How the cloud saves you money

Cut down the stated and hidden costs of IT.

Information technology is an indispensable tool for running most small businesses but it can also be one of the biggest costs.

Cloud computing can not only help you reduce the amount you spend on IT, it can give you access to enterprise features you couldn’t otherwise afford. It can reduce the money, time and effort spent running your IT by yourself.

Let’s look at the costs associated with IT in the average small business. These can be broken down into four areas; capital costs, operating costs, opportunity costs and downtime costs.


Capital costs

A small business would usually have at least one server to run its most important application.This might be a database with customer information that employees can access to make sales, an email system, or a booking database to make reservations.

A server is a fixed capital cost of at least $2,000 for an entry-level machine to $10,000 or more if it needs to run a resource-intensive application or several applications. Businesses that depend on accessing that application to make money might have a spare server as backup in case the primary server fails.

The server must have enough memory, storage and processing power to cope with the maximum demand that an application might require. For example, a florist which takes orders through its website would require the server to handle the volume of requests the day before Valentine’s Day.

A retailer would need a server that could handle traffic during the holiday sales. Included in the cost of acquisition for a server is the software required to run it, as well as the application it is required to run. Software licenses can add several hundred or several thousand dollars more.

There is also the cost of installation which, depending on the complexity of the application, requires a minimum number of hours’ pay to an IT consultant.

And finally there are associated costs with the server such as an uninterrupted power supply to prevent damage to the server in case of a blackout or accidental shutdown, cooling and optionally a storage rack, and possibly dedicated networking security devices such as a firewall.


How the cloud saves on capital costs
Cloud computing saves huge amounts on capital costs because it eliminates the need for a small business to own a server. Cloud services are provided to hundreds of customers simultaneously using a massive network of servers housed in a cloud computing vendor’s data centres.

The economies of scale mean that a service to one business can be offered at a fraction of the cost of buying and running a server on your own.
Cloud services are also paid for and sometimes sold on a per user, per month basis.
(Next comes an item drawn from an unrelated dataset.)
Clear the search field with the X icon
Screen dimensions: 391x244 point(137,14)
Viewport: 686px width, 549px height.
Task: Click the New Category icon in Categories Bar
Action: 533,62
That means a business will only pay for the IT that they require at any given time, instead of a high fixed capital cost paid up front.

Paying only for the IT that is needed reduces the pressure on cash flow and puts IT in sync with how a business is performing. When sales get busy and more part-time staff are required, the business pays for more IT services. During the quieter months the amount the business pays for IT should also drop.

One of the biggest selling points of cloud computing is that, with some services, the amount of computing power a customer requires can also be changed according to need. So during holiday sales a retailer can request that more computing power for its IT service, and pay for it on demand.

In most cases software licenses are included in the service and so are not an extra cost. As cloud computing is a service the only configuration is of the application itself and how it operates within the business. There is obviously no need to check that the application is being run on the servers in the data centre as that occurs invisibly to the customers.

Operating costs

Once a business has installed a server it must ensure that it is properly maintained. This either requires the business owner or other employee to spend time monitoring the server’s status and conducting maintenance, or the services of an IT consultant to do the same.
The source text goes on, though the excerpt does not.